==== SOURCE MATERIAL ====

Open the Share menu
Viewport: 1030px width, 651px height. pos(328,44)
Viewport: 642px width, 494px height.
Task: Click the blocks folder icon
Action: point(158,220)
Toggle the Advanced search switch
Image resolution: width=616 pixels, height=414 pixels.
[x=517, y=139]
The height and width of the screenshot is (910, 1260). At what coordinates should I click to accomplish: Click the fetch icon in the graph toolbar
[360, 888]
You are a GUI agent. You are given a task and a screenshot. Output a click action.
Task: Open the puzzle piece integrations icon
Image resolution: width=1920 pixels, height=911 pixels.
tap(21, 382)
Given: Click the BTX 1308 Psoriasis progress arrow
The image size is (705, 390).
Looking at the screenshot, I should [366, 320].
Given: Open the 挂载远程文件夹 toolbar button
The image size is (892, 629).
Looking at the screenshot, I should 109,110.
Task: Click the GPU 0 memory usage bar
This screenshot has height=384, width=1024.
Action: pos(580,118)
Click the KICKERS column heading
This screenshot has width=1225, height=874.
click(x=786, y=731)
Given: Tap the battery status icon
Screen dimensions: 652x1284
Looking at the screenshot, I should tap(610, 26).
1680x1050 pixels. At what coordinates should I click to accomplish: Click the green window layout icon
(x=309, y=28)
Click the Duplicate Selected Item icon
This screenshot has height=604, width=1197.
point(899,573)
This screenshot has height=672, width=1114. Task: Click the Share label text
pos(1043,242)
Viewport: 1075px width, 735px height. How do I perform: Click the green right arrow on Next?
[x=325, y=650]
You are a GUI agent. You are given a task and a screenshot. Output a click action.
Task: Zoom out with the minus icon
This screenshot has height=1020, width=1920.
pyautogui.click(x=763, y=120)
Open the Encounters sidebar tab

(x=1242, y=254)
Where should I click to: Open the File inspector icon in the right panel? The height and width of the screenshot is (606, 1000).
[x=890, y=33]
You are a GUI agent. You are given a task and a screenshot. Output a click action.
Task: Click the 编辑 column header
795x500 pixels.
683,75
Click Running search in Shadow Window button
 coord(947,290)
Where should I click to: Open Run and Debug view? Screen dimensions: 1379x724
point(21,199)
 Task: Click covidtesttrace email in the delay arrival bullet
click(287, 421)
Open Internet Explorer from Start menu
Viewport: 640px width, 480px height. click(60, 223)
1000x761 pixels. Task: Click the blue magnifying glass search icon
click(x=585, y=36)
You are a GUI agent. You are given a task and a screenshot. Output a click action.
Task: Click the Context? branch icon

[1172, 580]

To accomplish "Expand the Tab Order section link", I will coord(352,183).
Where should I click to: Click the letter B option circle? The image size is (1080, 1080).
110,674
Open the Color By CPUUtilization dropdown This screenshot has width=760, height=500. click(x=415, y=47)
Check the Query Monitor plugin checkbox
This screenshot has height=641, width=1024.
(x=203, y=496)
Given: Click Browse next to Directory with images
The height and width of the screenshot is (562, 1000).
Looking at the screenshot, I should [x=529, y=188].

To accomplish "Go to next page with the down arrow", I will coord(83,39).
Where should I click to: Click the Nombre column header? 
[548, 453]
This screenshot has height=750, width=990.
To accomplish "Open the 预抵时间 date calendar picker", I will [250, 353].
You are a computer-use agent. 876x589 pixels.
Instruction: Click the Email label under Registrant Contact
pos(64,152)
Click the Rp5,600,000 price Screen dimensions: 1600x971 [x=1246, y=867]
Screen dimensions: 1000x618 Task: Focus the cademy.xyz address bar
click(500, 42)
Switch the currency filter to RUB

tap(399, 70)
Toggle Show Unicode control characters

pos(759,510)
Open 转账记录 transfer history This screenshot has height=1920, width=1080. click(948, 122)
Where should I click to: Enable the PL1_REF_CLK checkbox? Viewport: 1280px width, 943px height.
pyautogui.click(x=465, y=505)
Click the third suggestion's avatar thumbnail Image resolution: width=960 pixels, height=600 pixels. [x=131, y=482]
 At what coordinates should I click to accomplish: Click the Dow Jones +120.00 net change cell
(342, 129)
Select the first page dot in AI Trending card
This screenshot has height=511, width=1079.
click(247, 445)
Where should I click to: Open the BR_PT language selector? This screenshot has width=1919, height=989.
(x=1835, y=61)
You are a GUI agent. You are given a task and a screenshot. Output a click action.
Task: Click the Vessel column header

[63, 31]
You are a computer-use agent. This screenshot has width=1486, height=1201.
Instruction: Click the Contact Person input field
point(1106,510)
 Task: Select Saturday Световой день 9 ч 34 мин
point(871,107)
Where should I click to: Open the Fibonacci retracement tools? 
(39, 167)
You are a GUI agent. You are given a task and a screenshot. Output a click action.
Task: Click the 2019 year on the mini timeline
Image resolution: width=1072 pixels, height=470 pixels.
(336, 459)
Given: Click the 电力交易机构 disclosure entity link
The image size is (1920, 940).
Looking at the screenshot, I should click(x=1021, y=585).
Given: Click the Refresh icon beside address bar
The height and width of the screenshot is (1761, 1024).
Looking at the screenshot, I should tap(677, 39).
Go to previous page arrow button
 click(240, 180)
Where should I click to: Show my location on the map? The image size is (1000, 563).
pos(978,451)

====

▸ WHAT YOU ARE ASKED TO DO
Reproduce the data above exactly, leaving nothing out.

▸ SOLVED PROBLEM
Open the Share menu
Viewport: 1030px width, 651px height. pos(328,44)
Viewport: 642px width, 494px height.
Task: Click the blocks folder icon
Action: point(158,220)
Toggle the Advanced search switch
Image resolution: width=616 pixels, height=414 pixels.
[x=517, y=139]
The height and width of the screenshot is (910, 1260). At what coordinates should I click to accomplish: Click the fetch icon in the graph toolbar
[360, 888]
You are a GUI agent. You are given a task and a screenshot. Output a click action.
Task: Open the puzzle piece integrations icon
Image resolution: width=1920 pixels, height=911 pixels.
tap(21, 382)
Given: Click the BTX 1308 Psoriasis progress arrow
The image size is (705, 390).
Looking at the screenshot, I should [366, 320].
Given: Open the 挂载远程文件夹 toolbar button
The image size is (892, 629).
Looking at the screenshot, I should 109,110.
Task: Click the GPU 0 memory usage bar
This screenshot has height=384, width=1024.
Action: pos(580,118)
Click the KICKERS column heading
This screenshot has width=1225, height=874.
click(x=786, y=731)
Given: Tap the battery status icon
Screen dimensions: 652x1284
Looking at the screenshot, I should tap(610, 26).
1680x1050 pixels. At what coordinates should I click to accomplish: Click the green window layout icon
(x=309, y=28)
Click the Duplicate Selected Item icon
This screenshot has height=604, width=1197.
point(899,573)
This screenshot has height=672, width=1114. Task: Click the Share label text
pos(1043,242)
Viewport: 1075px width, 735px height. How do I perform: Click the green right arrow on Next?
[x=325, y=650]
You are a GUI agent. You are given a task and a screenshot. Output a click action.
Task: Zoom out with the minus icon
This screenshot has height=1020, width=1920.
pyautogui.click(x=763, y=120)
Open the Encounters sidebar tab

(x=1242, y=254)
Where should I click to: Open the File inspector icon in the right panel? The height and width of the screenshot is (606, 1000).
[x=890, y=33]
You are a GUI agent. You are given a task and a screenshot. Output a click action.
Task: Click the 编辑 column header
795x500 pixels.
683,75
Click Running search in Shadow Window button
 coord(947,290)
Where should I click to: Open Run and Debug view? Screen dimensions: 1379x724
point(21,199)
 Task: Click covidtesttrace email in the delay arrival bullet
click(287, 421)
Open Internet Explorer from Start menu
Viewport: 640px width, 480px height. click(60, 223)
1000x761 pixels. Task: Click the blue magnifying glass search icon
click(x=585, y=36)
You are a GUI agent. You are given a task and a screenshot. Output a click action.
Task: Click the Context? branch icon

[1172, 580]

To accomplish "Expand the Tab Order section link", I will coord(352,183).
Where should I click to: Click the letter B option circle? The image size is (1080, 1080).
110,674
Open the Color By CPUUtilization dropdown This screenshot has width=760, height=500. click(x=415, y=47)
Check the Query Monitor plugin checkbox
This screenshot has height=641, width=1024.
(x=203, y=496)
Given: Click Browse next to Directory with images
The height and width of the screenshot is (562, 1000).
Looking at the screenshot, I should [x=529, y=188].

To accomplish "Go to next page with the down arrow", I will coord(83,39).
Where should I click to: Click the Nombre column header? 
[548, 453]
This screenshot has height=750, width=990.
To accomplish "Open the 预抵时间 date calendar picker", I will [250, 353].
You are a computer-use agent. 876x589 pixels.
Instruction: Click the Email label under Registrant Contact
pos(64,152)
Click the Rp5,600,000 price Screen dimensions: 1600x971 [x=1246, y=867]
Screen dimensions: 1000x618 Task: Focus the cademy.xyz address bar
click(500, 42)
Switch the currency filter to RUB

tap(399, 70)
Toggle Show Unicode control characters

pos(759,510)
Open 转账记录 transfer history This screenshot has height=1920, width=1080. click(948, 122)
Where should I click to: Enable the PL1_REF_CLK checkbox? Viewport: 1280px width, 943px height.
pyautogui.click(x=465, y=505)
Click the third suggestion's avatar thumbnail Image resolution: width=960 pixels, height=600 pixels. [x=131, y=482]
 At what coordinates should I click to accomplish: Click the Dow Jones +120.00 net change cell
(342, 129)
Select the first page dot in AI Trending card
This screenshot has height=511, width=1079.
click(247, 445)
Where should I click to: Open the BR_PT language selector? This screenshot has width=1919, height=989.
(x=1835, y=61)
You are a GUI agent. You are given a task and a screenshot. Output a click action.
Task: Click the Vessel column header

[63, 31]
You are a computer-use agent. This screenshot has width=1486, height=1201.
Instruction: Click the Contact Person input field
point(1106,510)
 Task: Select Saturday Световой день 9 ч 34 мин
point(871,107)
Where should I click to: Open the Fibonacci retracement tools? 
(39, 167)
You are a GUI agent. You are given a task and a screenshot. Output a click action.
Task: Click the 2019 year on the mini timeline
Image resolution: width=1072 pixels, height=470 pixels.
(336, 459)
Given: Click the 电力交易机构 disclosure entity link
The image size is (1920, 940).
Looking at the screenshot, I should click(x=1021, y=585).
Given: Click the Refresh icon beside address bar
The height and width of the screenshot is (1761, 1024).
Looking at the screenshot, I should tap(677, 39).
Go to previous page arrow button
 click(240, 180)
Where should I click to: Show my location on the map? The image size is (1000, 563).
pos(978,451)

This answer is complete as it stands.